The winemakers were determined to master its notorious idiosyncracies, and they never abandoned their idealistic conceptions. That vision went, roughly, like this: As Chardonnay is to Burgundy, so Viognier is to the Rhône. There, in favored spots like Condrieu and Château Grillet, it's one of the world's great white wines. California mastered Chardonnay; why couldn't it master Viognier?

In the 1980s, Viognier came onto the U.S. market in tiny quantities, produced by such wineries as Calera, La Jota, Joseph Phelps, McDowell Valley and Ritchie Creek, all early proponents of Rhône varieties in California. They had hopes that Viognier would be the answer for the "A.B.C." ("anything but Chardonnay") consumers.

The thinking was that Viognier would catch on quickly among American wine consumers who were searching for an alternative white wine.

But things didn't work out that way. Viognier didn't catch on, and the public turned its fickle attention to other, tried-and-true wines. But in 2003, long after its anticipated takeoff, it's back.

Today, "people are finally getting a handle on how to produce it," notes Peter Marks, MW, the wine curator at COPIA, the American Center for Wine, Food and the Arts. In a back-to-the-future scenario, Viognier's original promise—to be a great white wine in California, if not a carbon copy of Condrieu, then at least in the same league—is at last being fulfilled.

"A flash in the pan."
The first California Viogniers were victims of their own flamboyant personalities, and of the grape's inherent viticultural and enological problems.

Ehren Jordan, winemaker at Turley Wine Cellars and proprietor of his own label, Failla, says one reason why Viognier belly-flopped in the 1990s was because "the wines got too fruity. They almost didn't taste like wine. They were more like soda pop. It was a flash in the pan." Agrees Bonny Doon's Randall Grahm, who is one of California's original Rhône Rangers, "They tasted like everything!"

It may seem counterintuitive to criticize a California wine for being too fruity, but the wines were indeed over the top. I remember my first Calera Viognier, which was also the first Viognier I'd ever tried. When proprietor-winemaker Josh Jensen siphoned off a barrel sample of the '89, his first commercial release, and poured me some, it blew my mind.

It was fruit salad in a wineglass. It was candied orange peel, kiwi, apricot, lime, white peach, musky pear, Maraschino cherry, honeysuckle, pineapple, smoke and vanilla, all wrapped in a rich, viscous, creamy liquid with a honeyed finish.

Set exercise 1 =>
Return the lines of the records from the line with "Task: Click the green lock routes icon" up to and including the line with "The height and", reproduced word for word.
Set exercise 2 =>
Resume the Viognier passage, continuing on from its final sentence.
The passage about California Viognier has no connection to the records that follow it.

Stored data =>
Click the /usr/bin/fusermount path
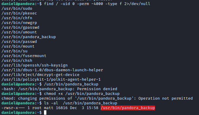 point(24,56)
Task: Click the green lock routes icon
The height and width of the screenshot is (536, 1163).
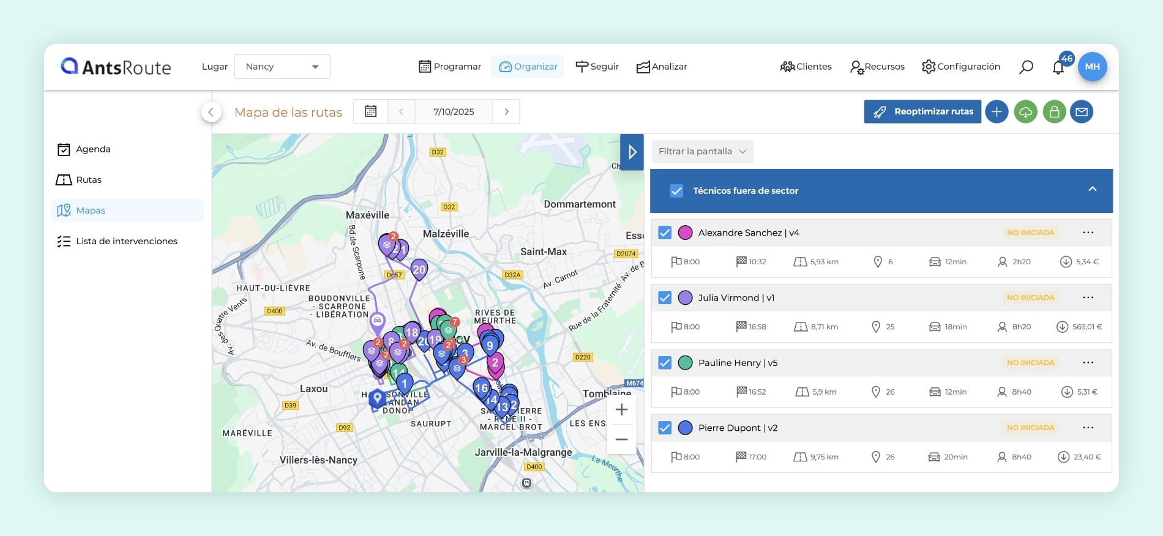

...

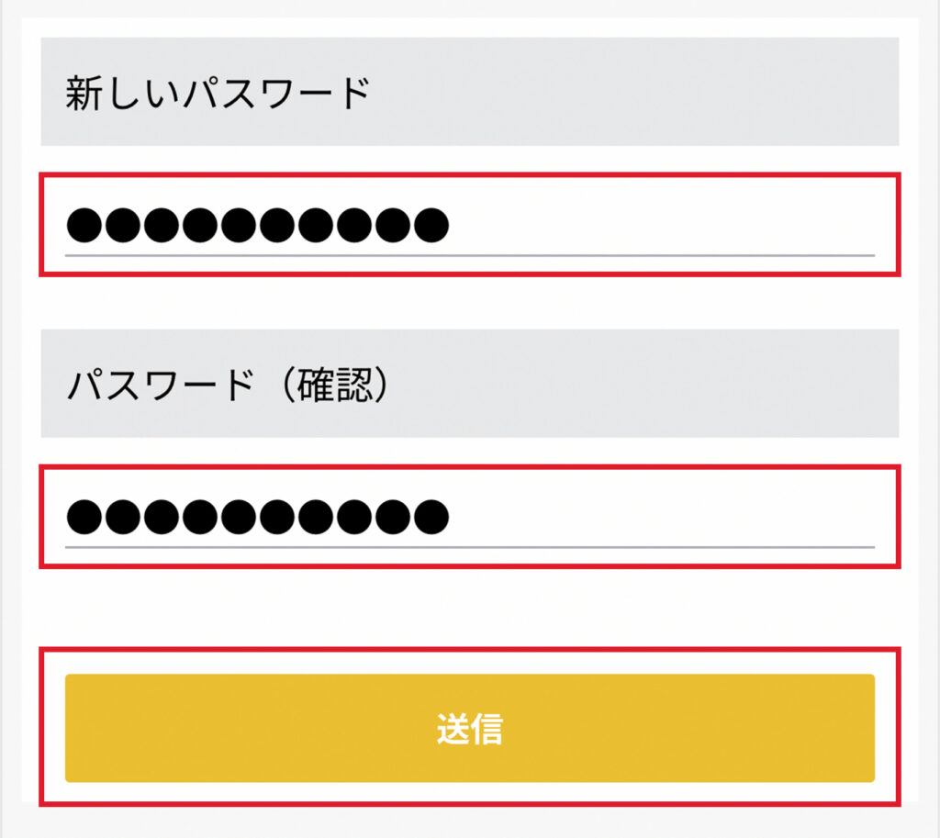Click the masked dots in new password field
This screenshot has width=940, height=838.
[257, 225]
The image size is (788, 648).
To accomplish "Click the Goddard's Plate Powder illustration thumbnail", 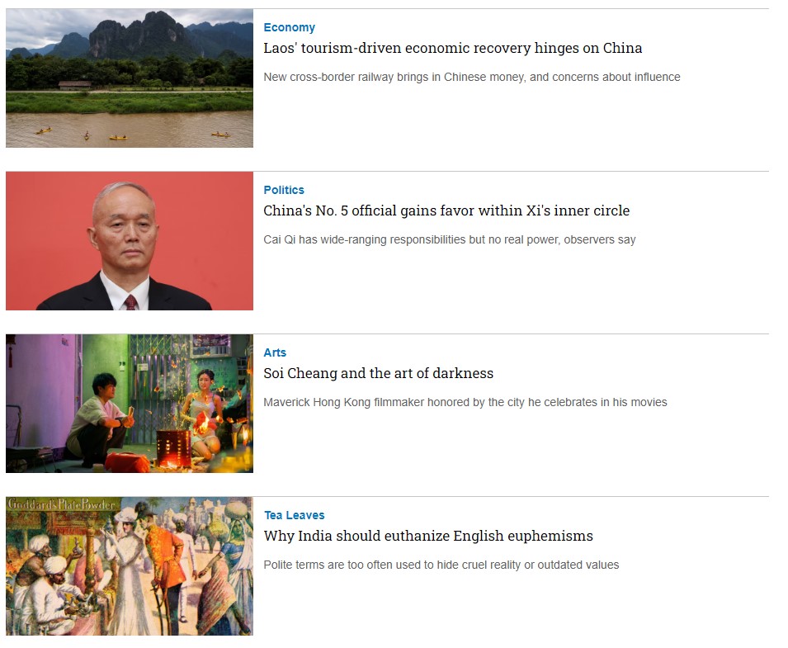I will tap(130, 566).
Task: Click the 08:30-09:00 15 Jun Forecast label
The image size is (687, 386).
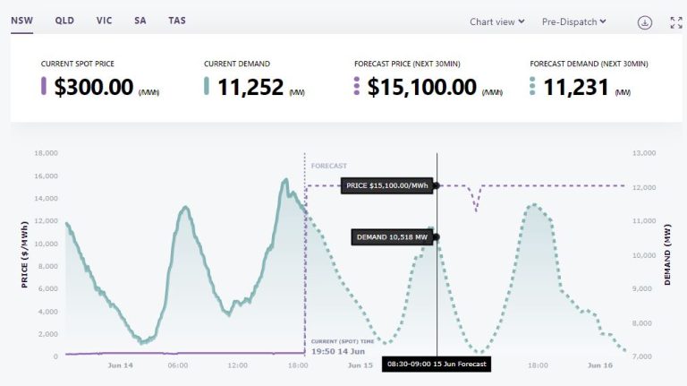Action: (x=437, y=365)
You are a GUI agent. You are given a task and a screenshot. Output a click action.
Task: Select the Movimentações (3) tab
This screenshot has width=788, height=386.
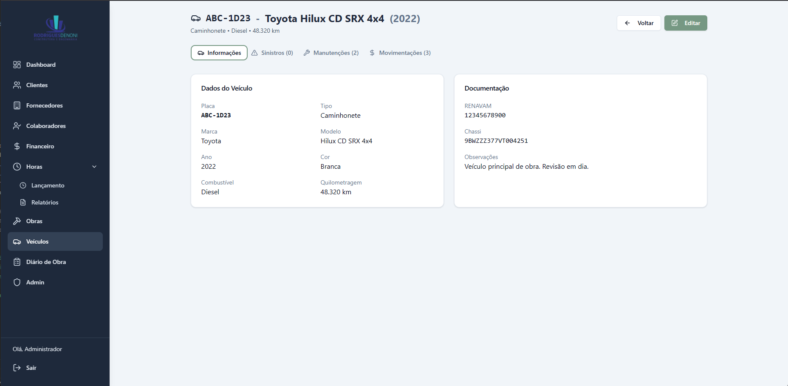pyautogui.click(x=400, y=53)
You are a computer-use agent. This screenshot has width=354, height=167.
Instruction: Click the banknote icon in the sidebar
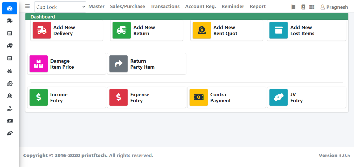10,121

Exercise result 1 =>
Task: Click the green lock routes icon
The height and width of the screenshot is (536, 1163).

Exercise result 2 =>
"That's always been our style. Huge fruit, very big, very rich," Diana Vita, Calera's manager, told me when I recalled for her that long-ago wine.

Those early Vigoniers were made in a style that you either loved, hated or just failed to understand.

"The wines were very blowsy," remembers Wild Horse Winery proprietor Ken Volk, who produces Viognier under his Equus label. "Con- sumers got confused, in the sense of, 'I tried it, it's okay, but I'm going back to Chardonnay.' "

Sommeliers also found selling Viognier a major challenge. "The wines lacked a sense of balance, and they were hard to pair with food," says Master Sommelier Peter Granoff, who was in charge of wine at San Francisco's trendy Square One until 1994.

Consumers were "intimidated" by Viognier, explains Kenneth Knox, wine director at Viognier, a restaurant in San Mateo, California where the wine list features no fewer than 15 different bottlings of the variety. The wines were perceived as too expensive for the quality; the word "Viognier" was difficult to pronounce, and the taste was strange.

"If you were only used to Chardonnay and Sauvignon Blanc," Knox says, "to branch off in [this] direction was hard."

Even Jensen himself concedes that his Viognier can be "so strong, so exuberant and flamboyant, and so hard to match with anything but the boldest, richest food, like foie gras or lobster, that it's not something I'm going to drink every day." At Square One, Granoff used to recommend Viognier with one of Chef Joyce Goldstein's most intensely flavored entrées, caldo de perro, a Catalan soup with fish, scallops, orange juice, onions and almond-orange aioli—not exactly the kind of fare most people eat at home.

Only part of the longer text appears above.